## What is being asked
Please repeat exactly the lines from the one containing "Click the share icon button" to the end of the entries below, both included, and omit all pictures.

## Collected data

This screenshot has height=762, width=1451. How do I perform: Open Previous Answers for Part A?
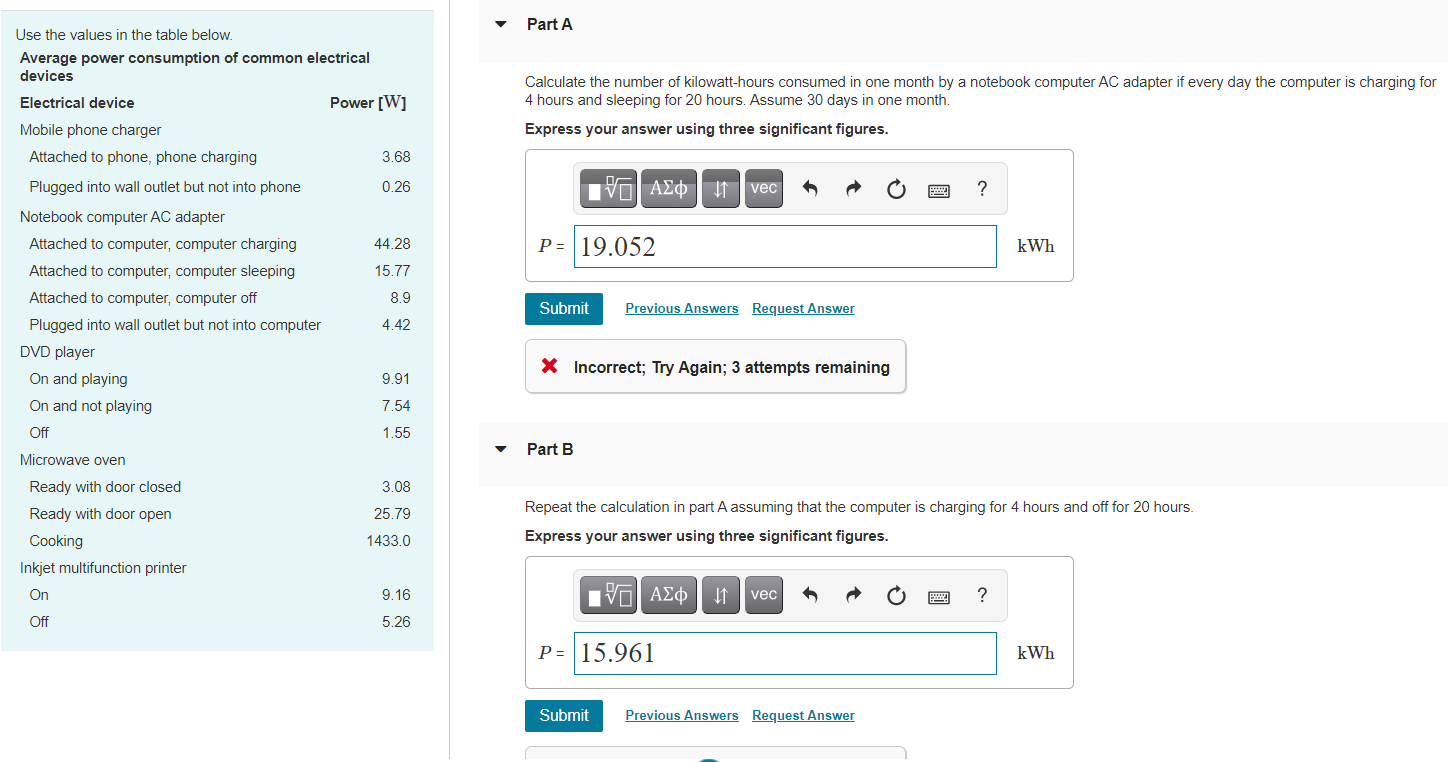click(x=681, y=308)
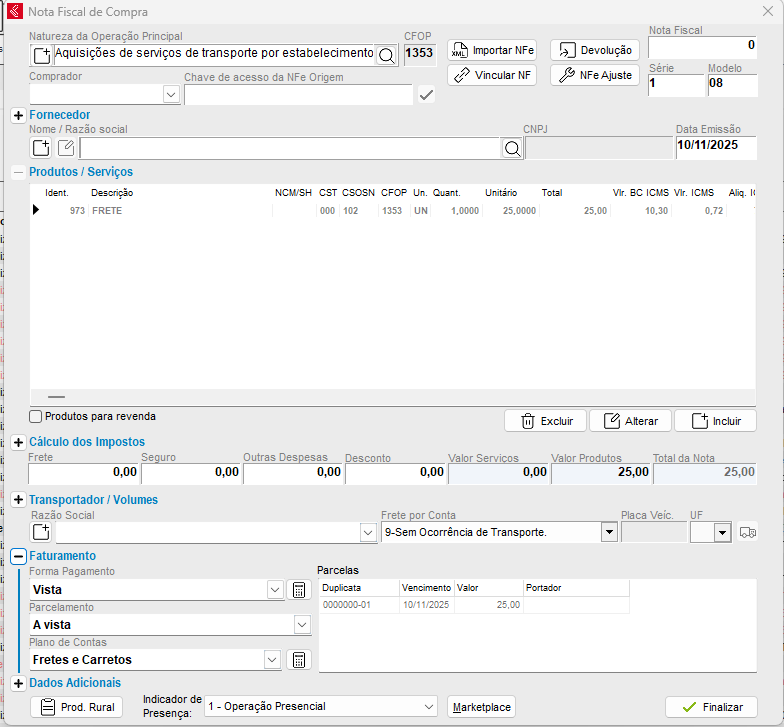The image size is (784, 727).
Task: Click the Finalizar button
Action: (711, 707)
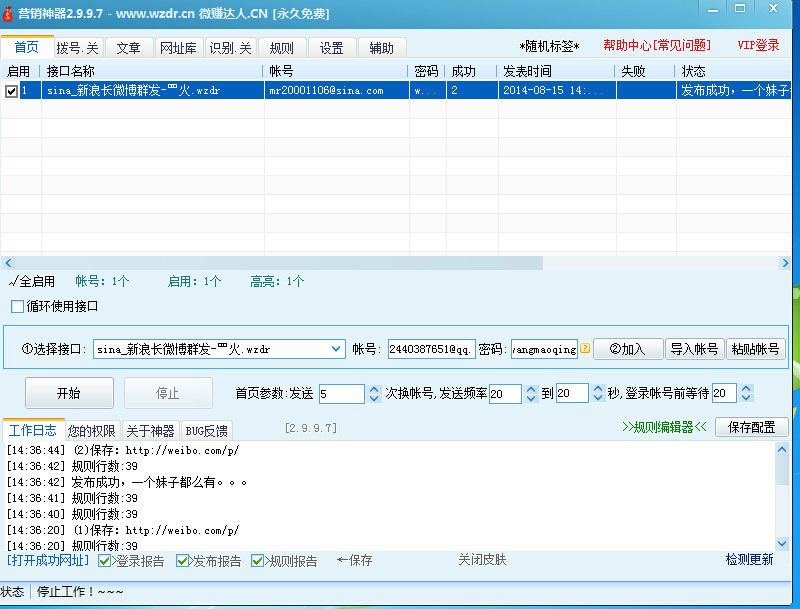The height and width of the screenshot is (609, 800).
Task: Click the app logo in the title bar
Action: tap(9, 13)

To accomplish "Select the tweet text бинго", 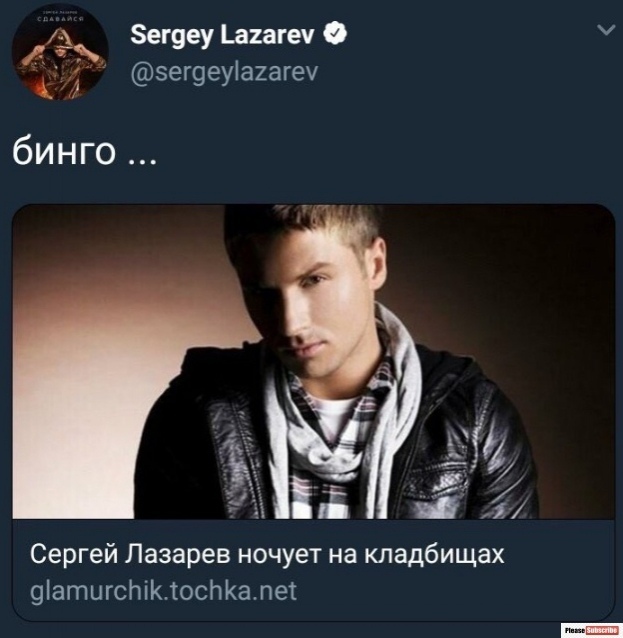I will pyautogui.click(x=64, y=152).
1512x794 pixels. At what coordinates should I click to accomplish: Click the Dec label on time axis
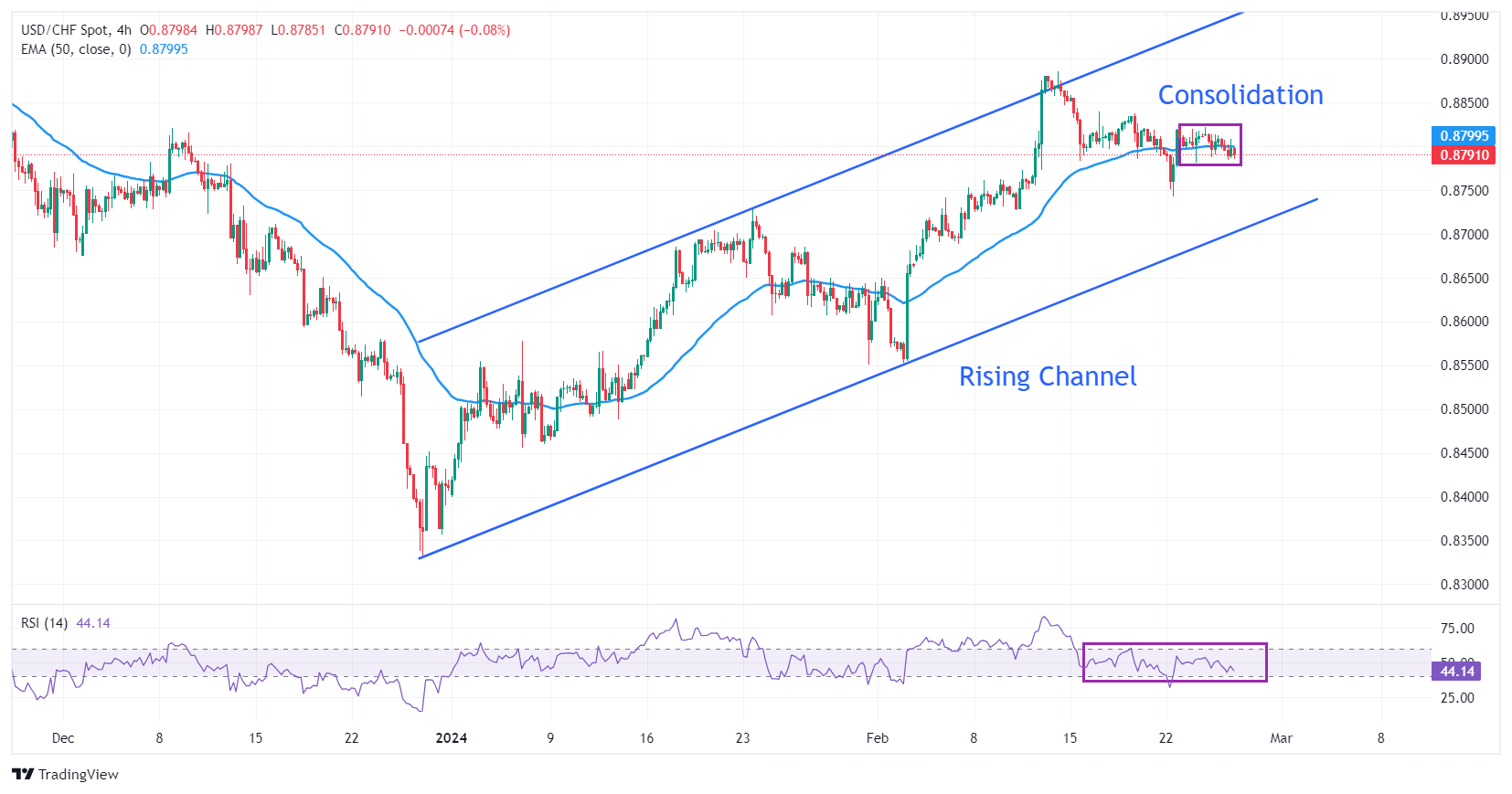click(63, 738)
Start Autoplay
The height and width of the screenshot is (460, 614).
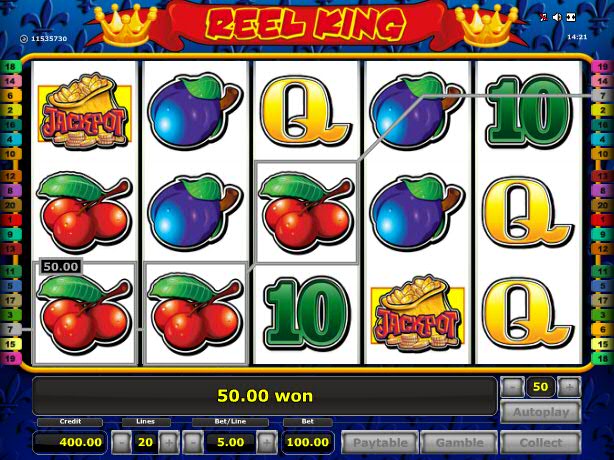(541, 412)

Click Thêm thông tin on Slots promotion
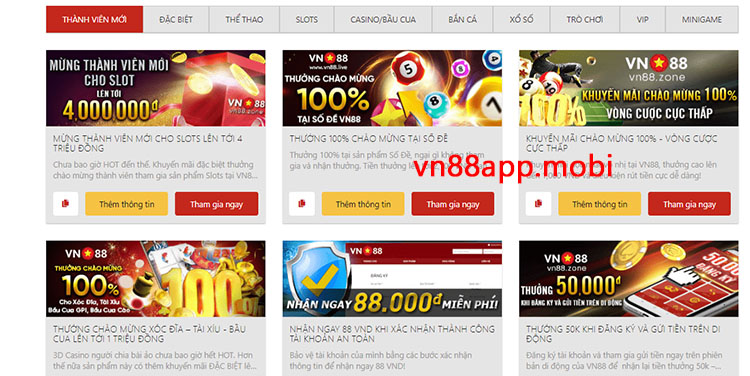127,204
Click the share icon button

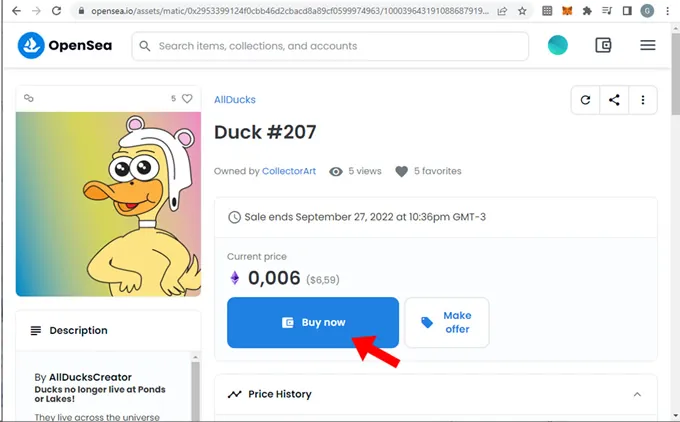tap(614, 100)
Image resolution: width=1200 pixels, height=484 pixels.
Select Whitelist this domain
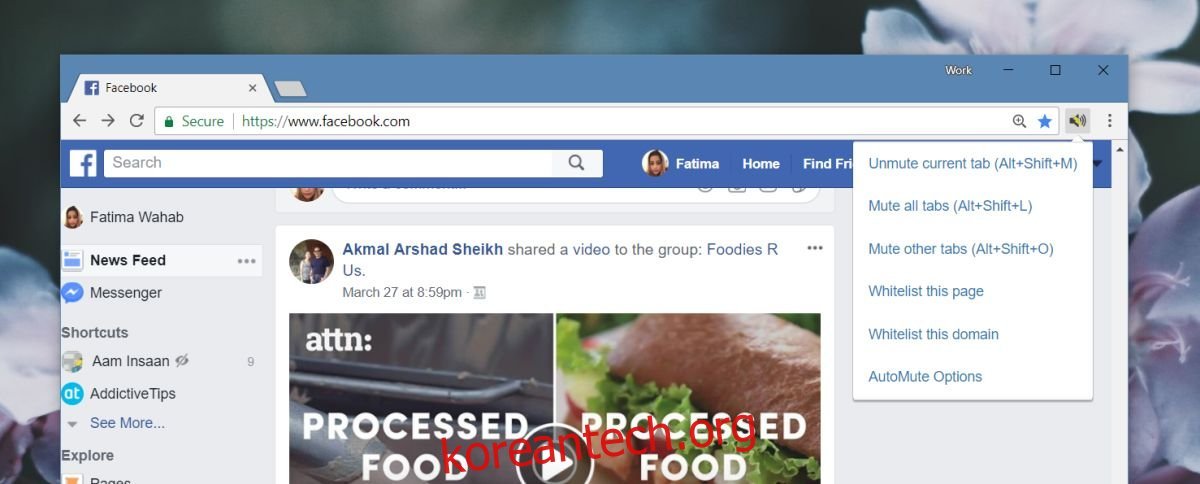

## Task response
Click the share icon button

tap(614, 100)
Image resolution: width=1200 pixels, height=484 pixels.
Select Whitelist this domain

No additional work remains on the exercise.